━━━━━ RECORD SET ━━━━━
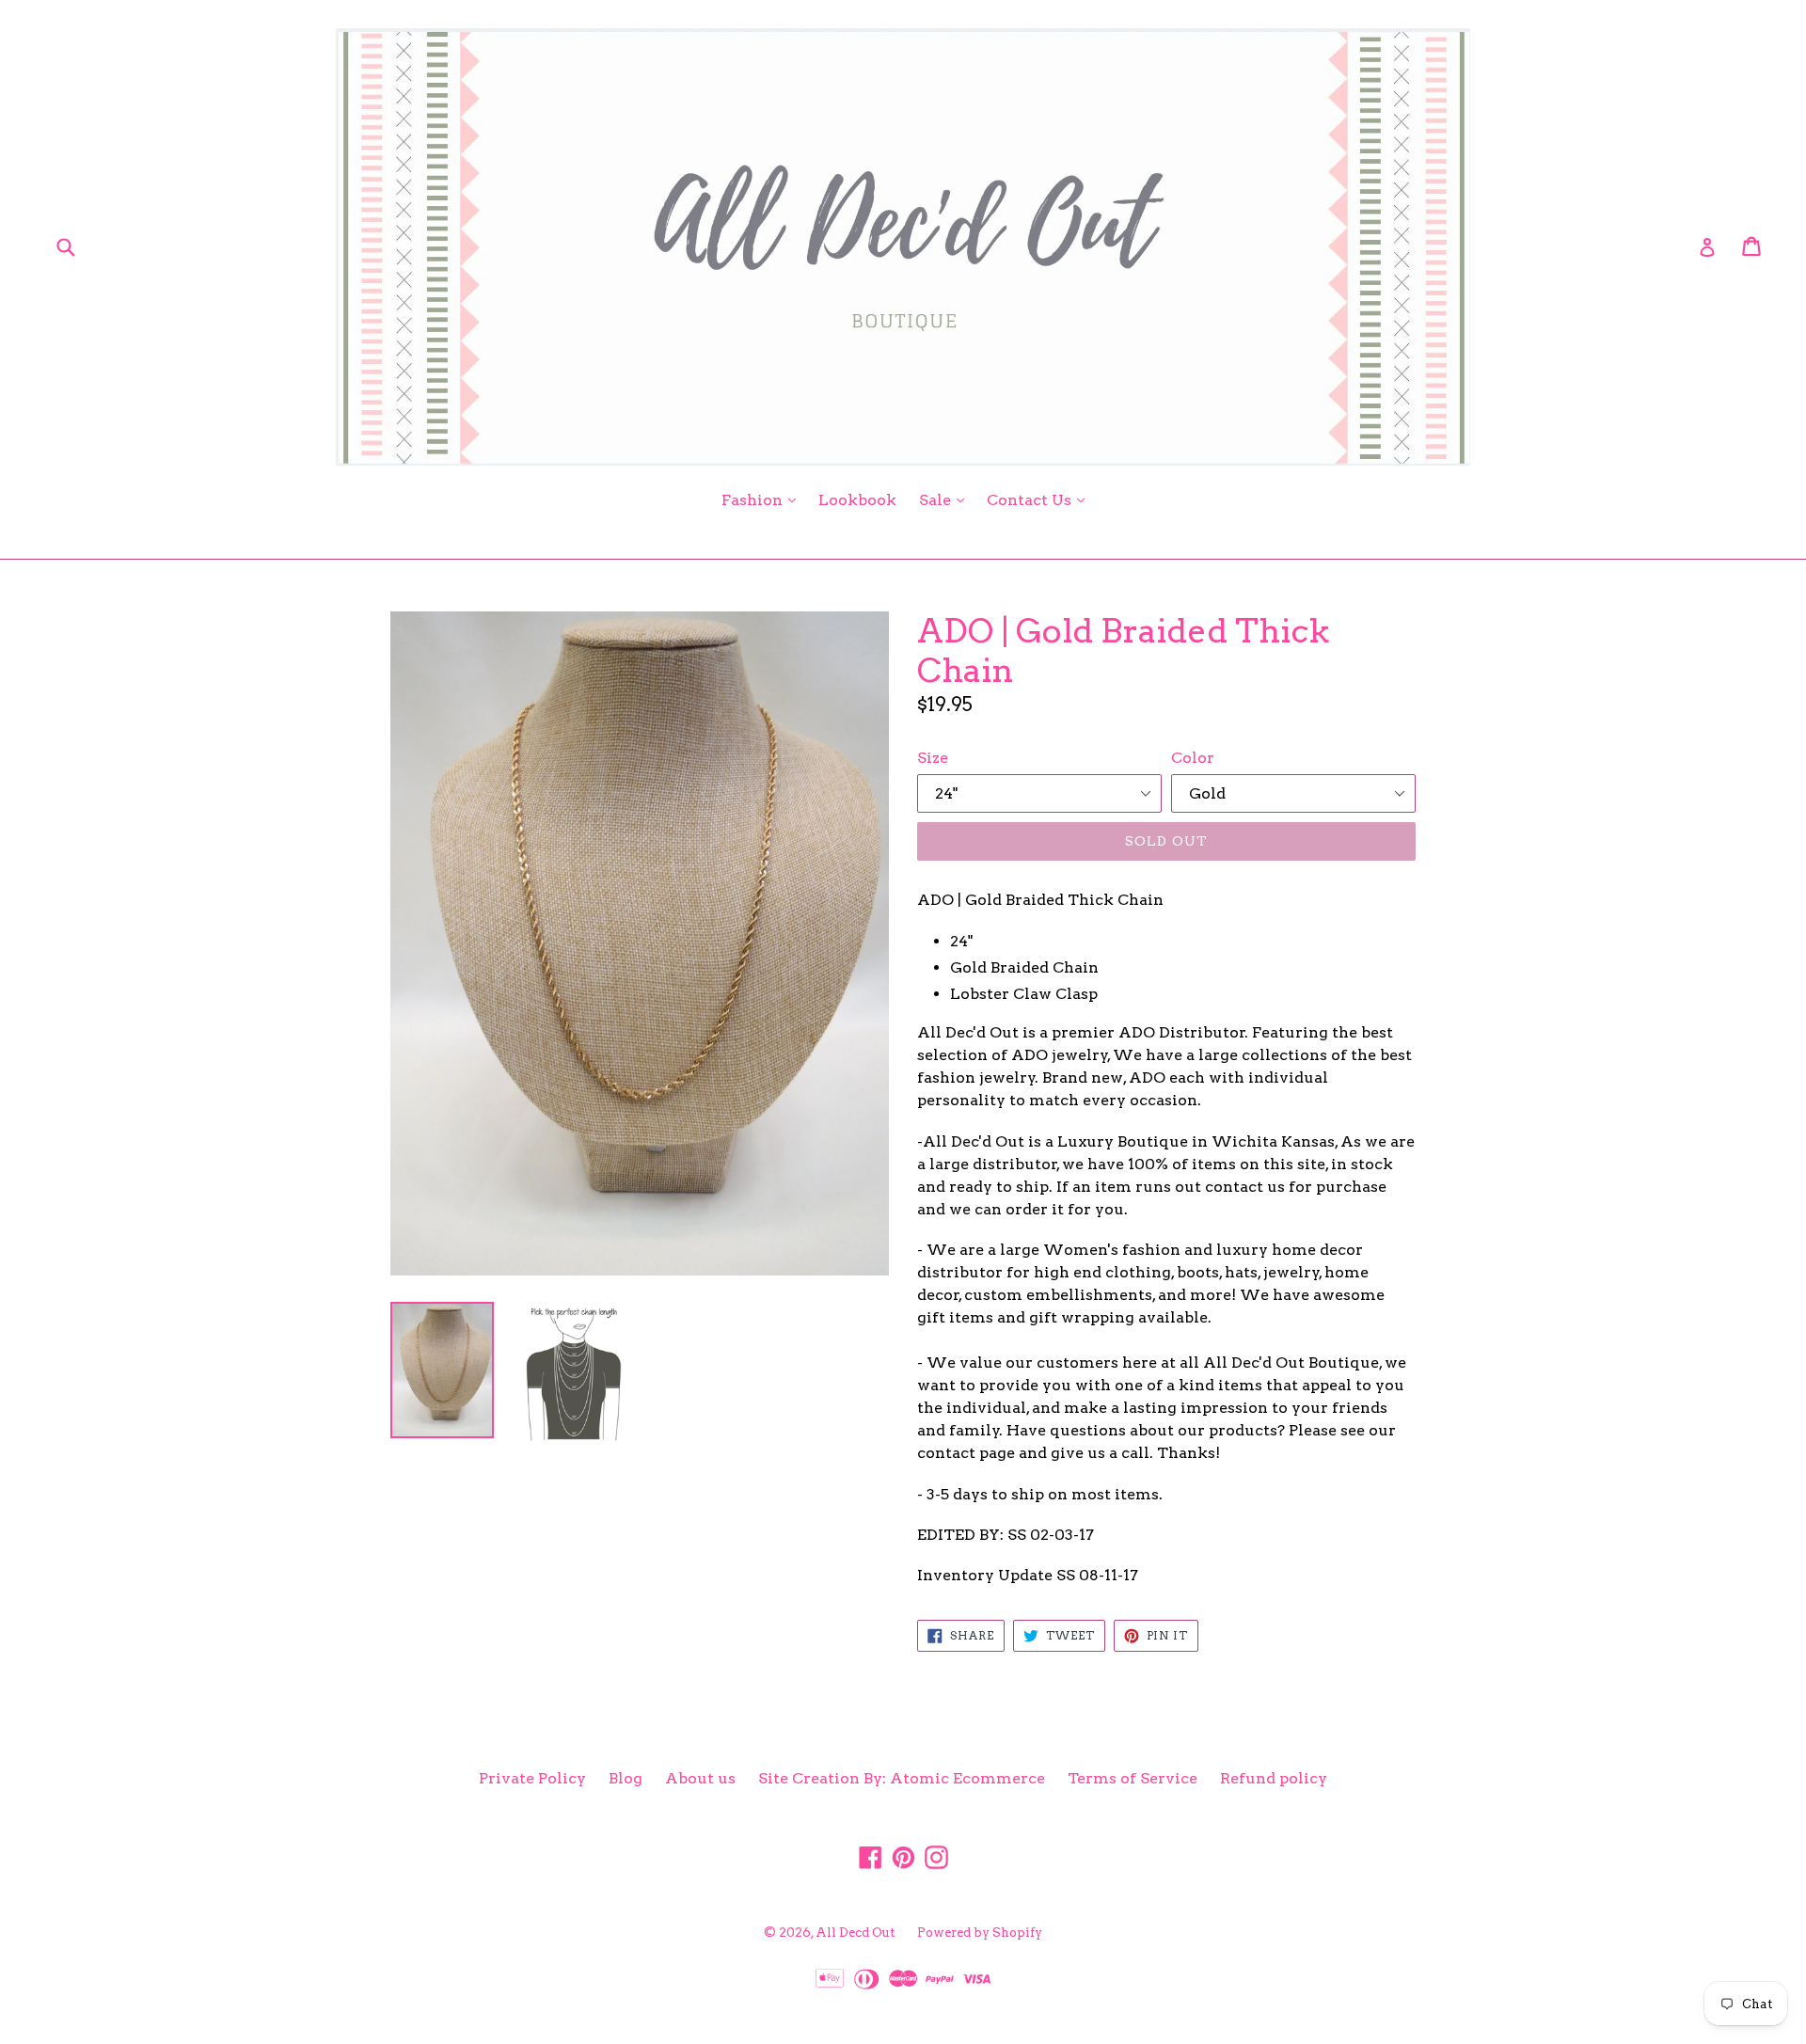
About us (700, 1778)
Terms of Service (1132, 1778)
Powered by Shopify (979, 1932)
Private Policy (532, 1778)
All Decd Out (855, 1932)
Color (1192, 758)
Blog (625, 1778)
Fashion (763, 499)
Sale (946, 499)
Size (932, 758)
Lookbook (857, 500)
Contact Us (1040, 499)
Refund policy (1273, 1778)
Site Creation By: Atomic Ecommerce (901, 1778)
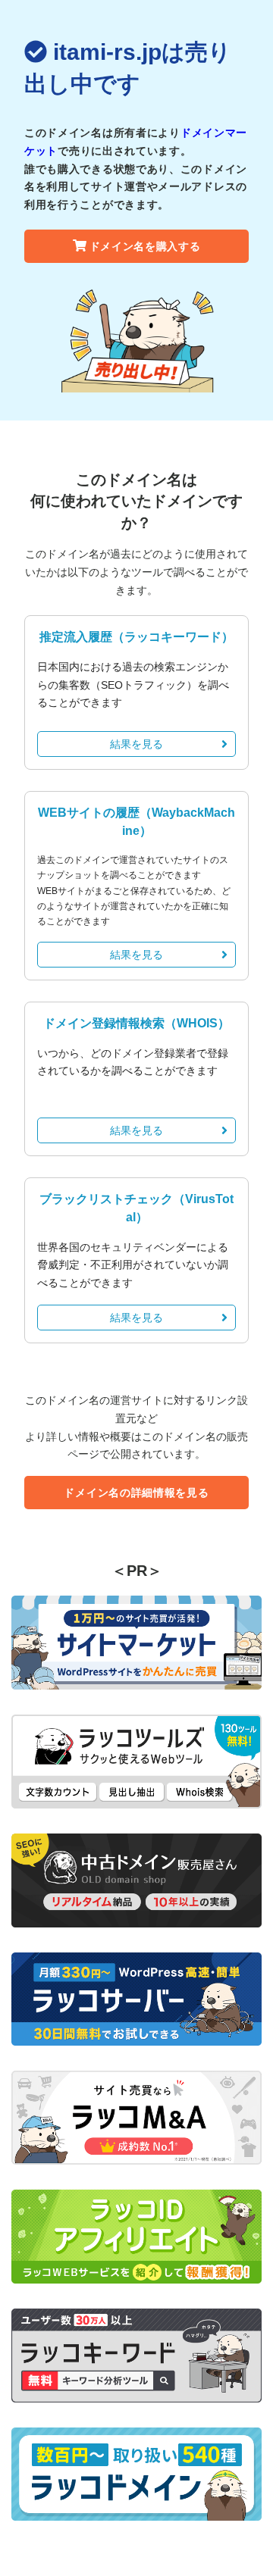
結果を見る (136, 744)
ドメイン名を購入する (145, 246)
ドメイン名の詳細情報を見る (136, 1493)
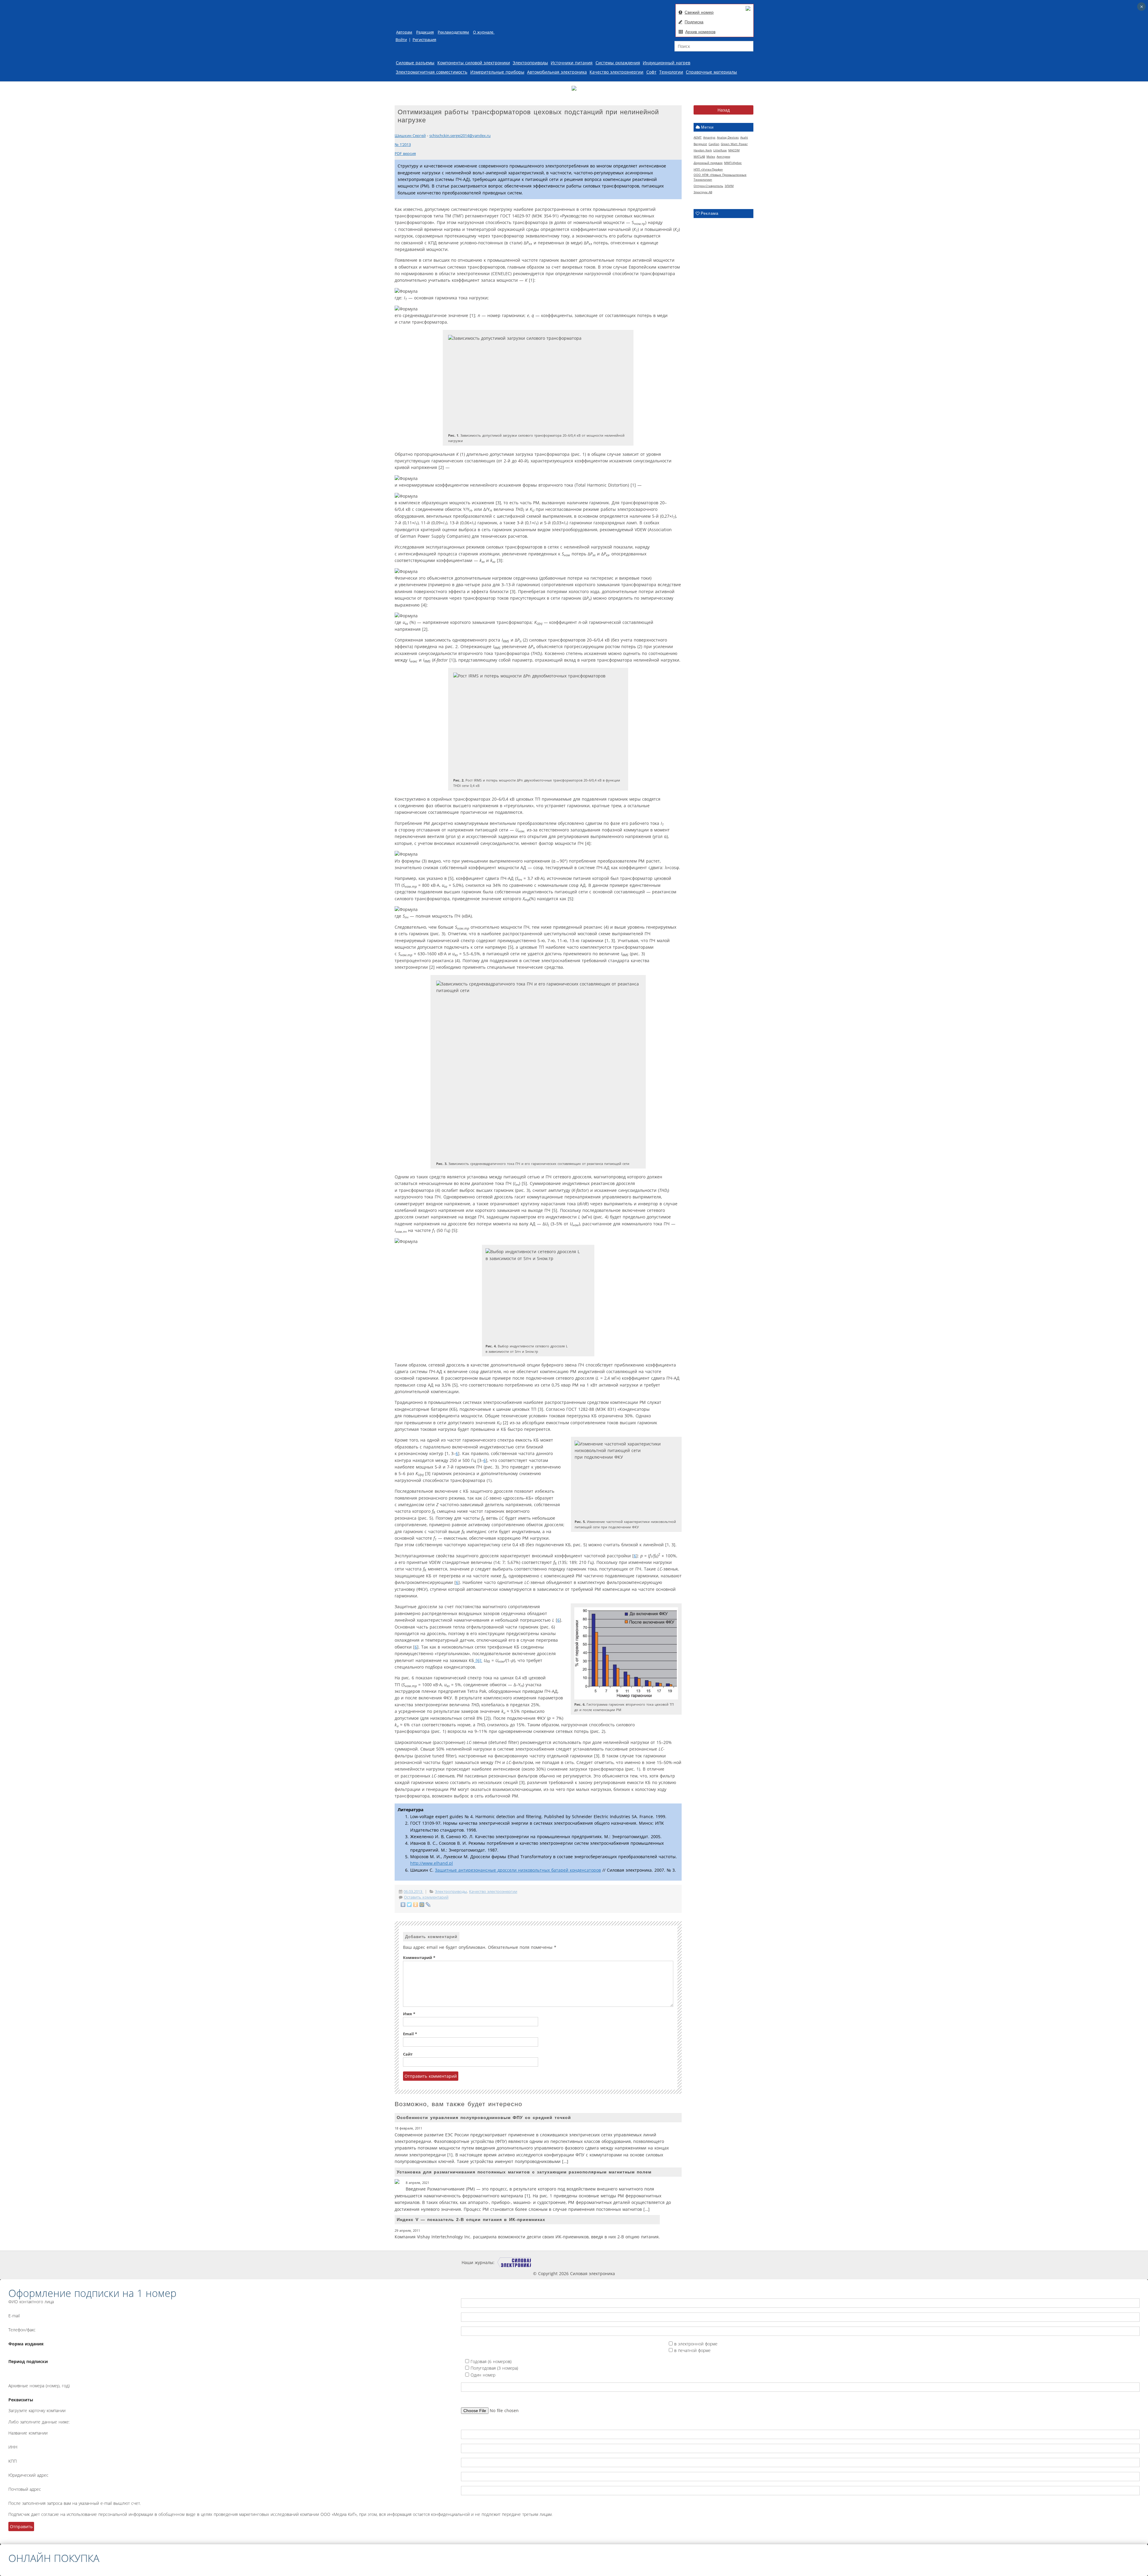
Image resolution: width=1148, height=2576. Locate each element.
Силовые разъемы (415, 62)
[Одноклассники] (416, 1904)
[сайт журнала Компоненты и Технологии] (587, 2262)
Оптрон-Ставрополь (708, 186)
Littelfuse (720, 150)
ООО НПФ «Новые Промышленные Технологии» (720, 177)
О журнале (483, 32)
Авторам (404, 32)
━━━━━
> **PROMPT**: Write out once more the lines above beginning at the line with "[Одноклассники] (416, 1904)"; continue through the final line and stop there.

> **SOLVED EXERCISE**:
[Одноклассники] (416, 1904)
[сайт журнала Компоненты и Технологии] (587, 2262)
Оптрон-Ставрополь (708, 186)
Littelfuse (720, 150)
ООО НПФ «Новые Промышленные Технологии» (720, 177)
О журнале (483, 32)
Авторам (404, 32)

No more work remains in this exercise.